SEOUL, April 25 (Reuters) - Three young North Koreans who fled their communist country and were arrested later in Laos have been freed and are in South Korean custody at its embassy in Vientiane, a human rights group said on Wednesday.

The Lao communist government confirmed three children had been handed over to the South Korean mission on Tuesday, but insisted they were South Koreans who had been trafficked into the landlocked southeast Asian nation.

"The three kids have been trafficked," Lao Foreign Ministry spokesman Yong Chanhthalansy told Reuters by telephone.

"After investigations which took some time, the Lao government decided that although they entered illegally, they couldn't go on trial because they were under age," he said.

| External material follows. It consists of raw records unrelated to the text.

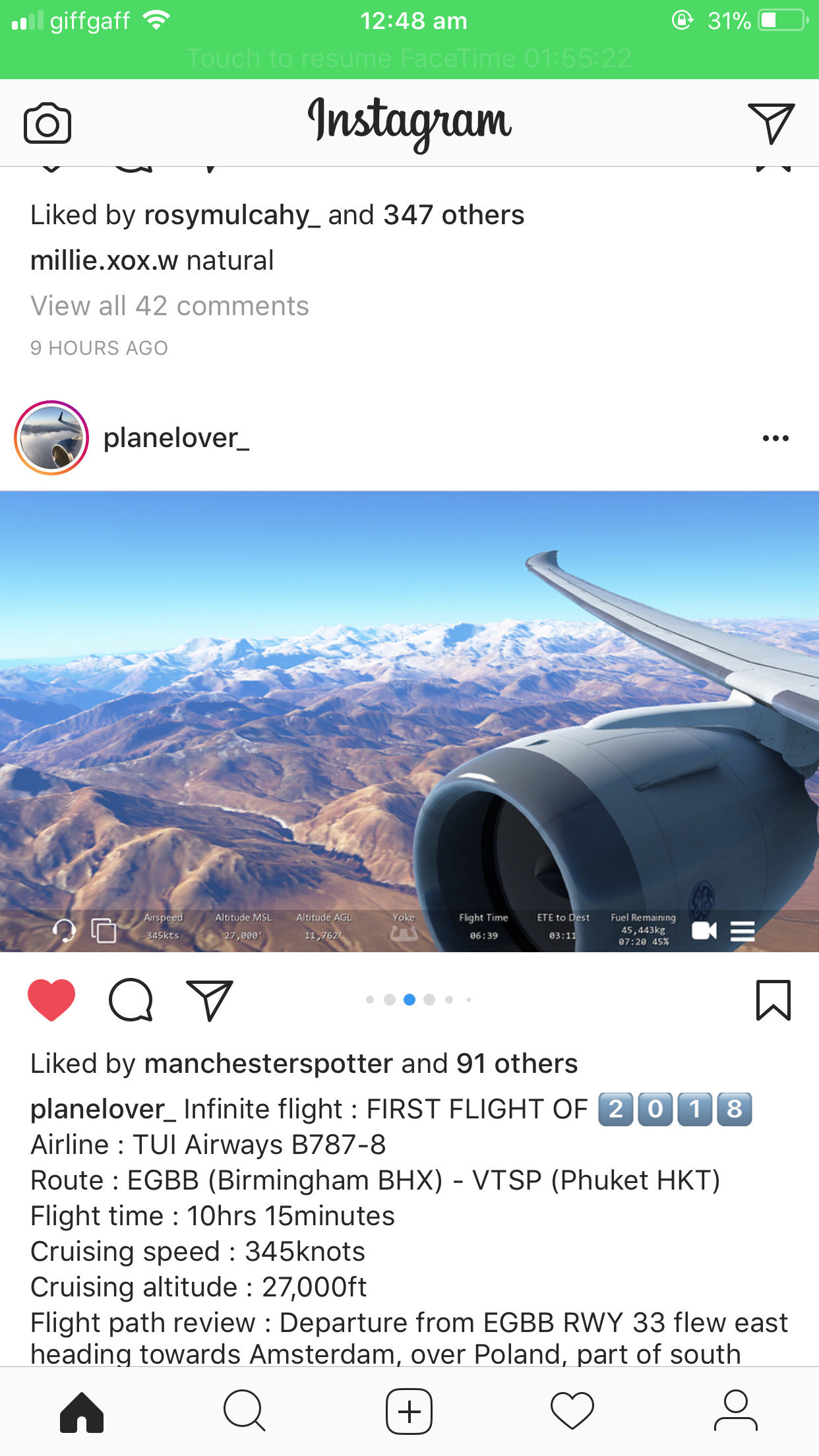Open planelover_ profile from post header username
This screenshot has height=1456, width=819.
[x=176, y=438]
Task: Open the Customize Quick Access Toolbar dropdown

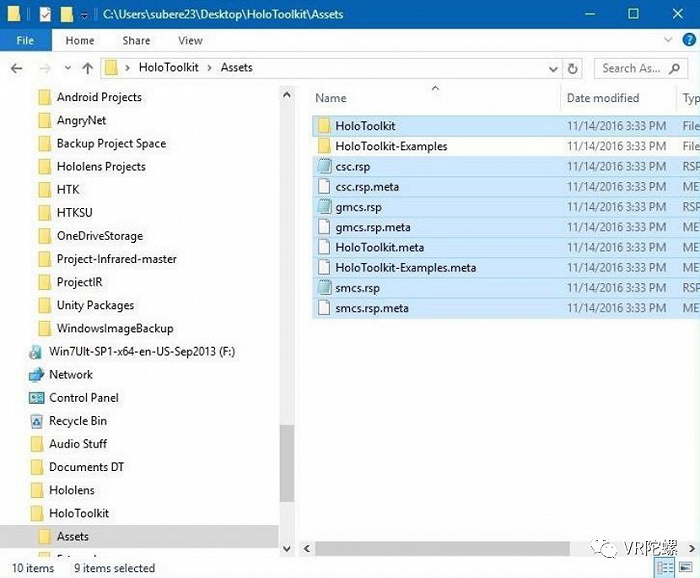Action: click(84, 15)
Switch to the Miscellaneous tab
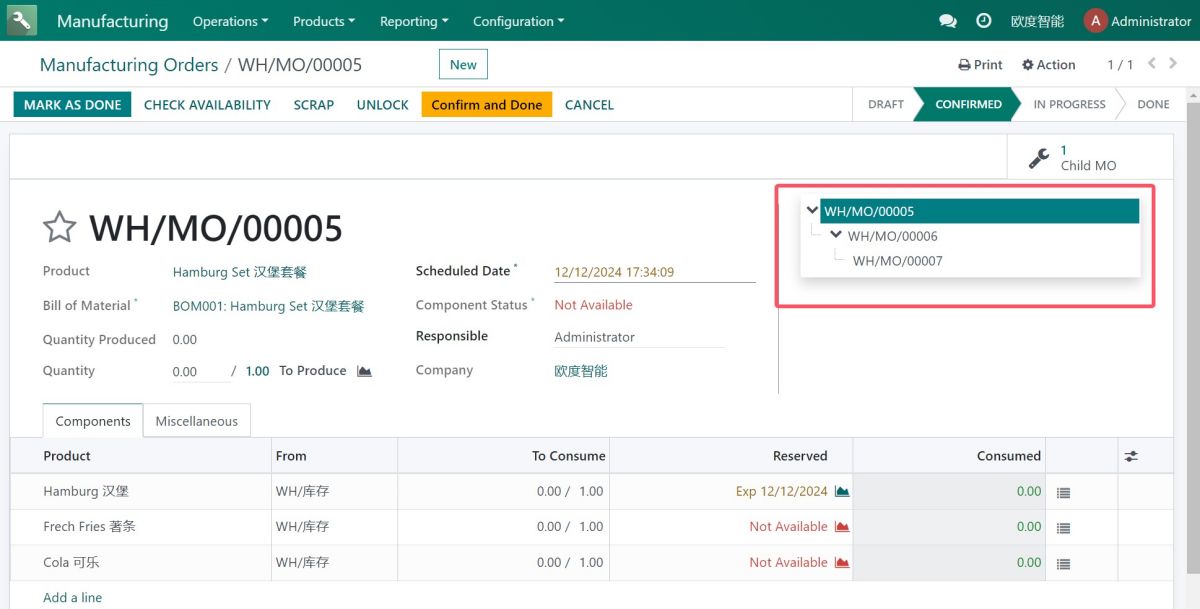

The three -- two girls and a boy aged between 12 and 17 -- had fled North Korea for China and found their way to Laos, Peter Jung of the Seoul-based group Justice for North Korea said.

"They are now in the custody of the South Korean diplomatic mission," Jung said by telephone.

The South Korean Foreign Ministry, which usually refrains from commenting on North Korean refugees seeking asylum, declined to confirm the three were under its protection.

"We think the main priority is the security of these people," an official said. "Many countries are involved in the matter."

The three could become the first refugees to go directly to South Korea from Laos, one of North Korea's few allies and which is reluctant to offend its friends in Pyongyang.

Most North Korean refugees cross the border into China and then seek asylum -- via a third country -- in South Korea, where they are almost always granted citizenship.

Jung also said more than 400 North Korean refugees, 314 of them women, in an immigration detention centre in Thailand began a hunger strike on Tuesday to protest against a delay by the South Korean government in giving them permanent refuge.

"They are in deplorable conditions. Many of the women are ill," Jung said.

Thai immigration police said that was untrue.

"Nothing's happening," said Lieutenant Colonel Prawit Sirithorn, supervisor of the Bangkok Immigration Detention Centre. "Some of them might have been stressed out because of the heat."